He may have quickly (and predictably) justified his lack of presidential decorum, but the rare admission that his behavior might be outside the bounds of what’s normally expected of a president promoted a string of responses on Twitter. Most notably, the tweet gave one of his most outspoken adversaries another ripe opportunity to attack the president’s mental health.

George Conway is a lawyer who is married to Kellyanne Conway, one of Trump’s most trusted and longest serving advisers. But George Conway has spent the past year or so attacking his wife’s boss by suggesting that Trump is mentally ill. He often deploys the hashtag #derangedDonald and frequently refers to portions of the Bible of psychiatric diagnoses, the Diagnostic and Statistical Manual of Mental Disorders also known as the DSM-5 referring to the fifth edition, as context for Trump’s more bizarre behaviors. In response, Trump has dubbed Conway “husband from hell” and a “stone cold LOSER.”

On Sunday morning, Conway matched Trump’s tweetstorm against Deutsch with another thread questioning the president’s mental health. “You’re not “presidential” at all, period,” Conway tweeted. “You’re mentally unwell…Do yourself and the country a favor. Resign and seek the psychological treatment you so obviously need.” 

Conway goes on to recommend two books to Trump that attempt to describe his mental state. One of them is Trump on The Couch: Inside the Mind of the President, by Justin A. Frank, a psychiatrist who has made something of a career out of psychoanalyzing presidents including George W. Bush and Barack Obama. In this volume, Frank concludes, “There’s no question that Trump is mentally unfit in ways that make him psychologically unsuited for the presidency; this is in itself a truly alarming turn of events.”

[Screenshot grounding material]

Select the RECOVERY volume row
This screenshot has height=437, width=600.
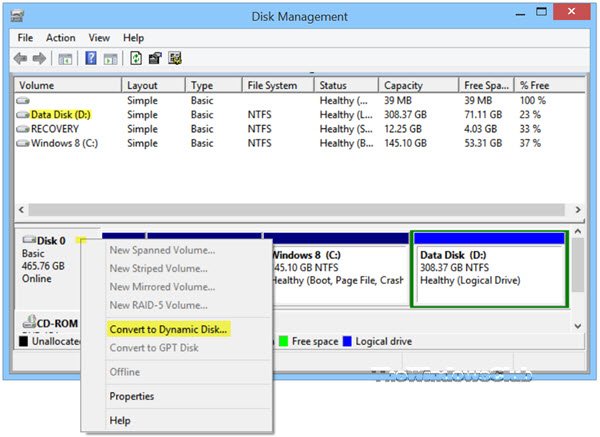pos(55,129)
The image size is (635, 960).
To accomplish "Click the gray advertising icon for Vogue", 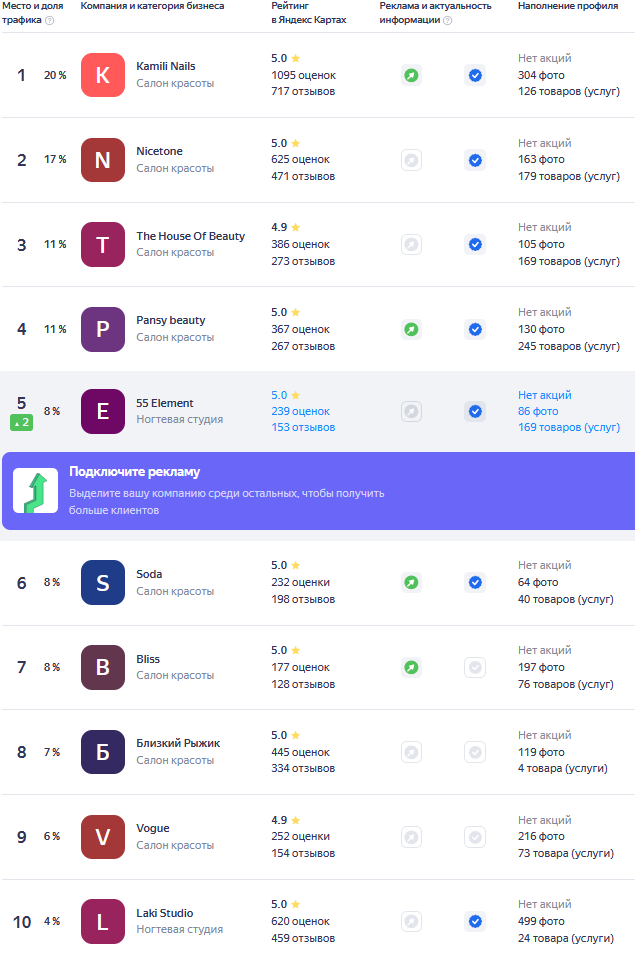I will click(411, 837).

=== Task directions ===
In the passage on George Conway and Trump's mental health, rewrite the part that opens with the words containing "He may have" and closes with "attack the president’s mental health.", substituting "social media" for "Twitter".

=== Exercise answer ===
He may have quickly (and predictably) justified his lack of presidential decorum, but the rare admission that his behavior might be outside the bounds of what’s normally expected of a president promoted a string of responses on social media. Most notably, the tweet gave one of his most outspoken adversaries another ripe opportunity to attack the president’s mental health.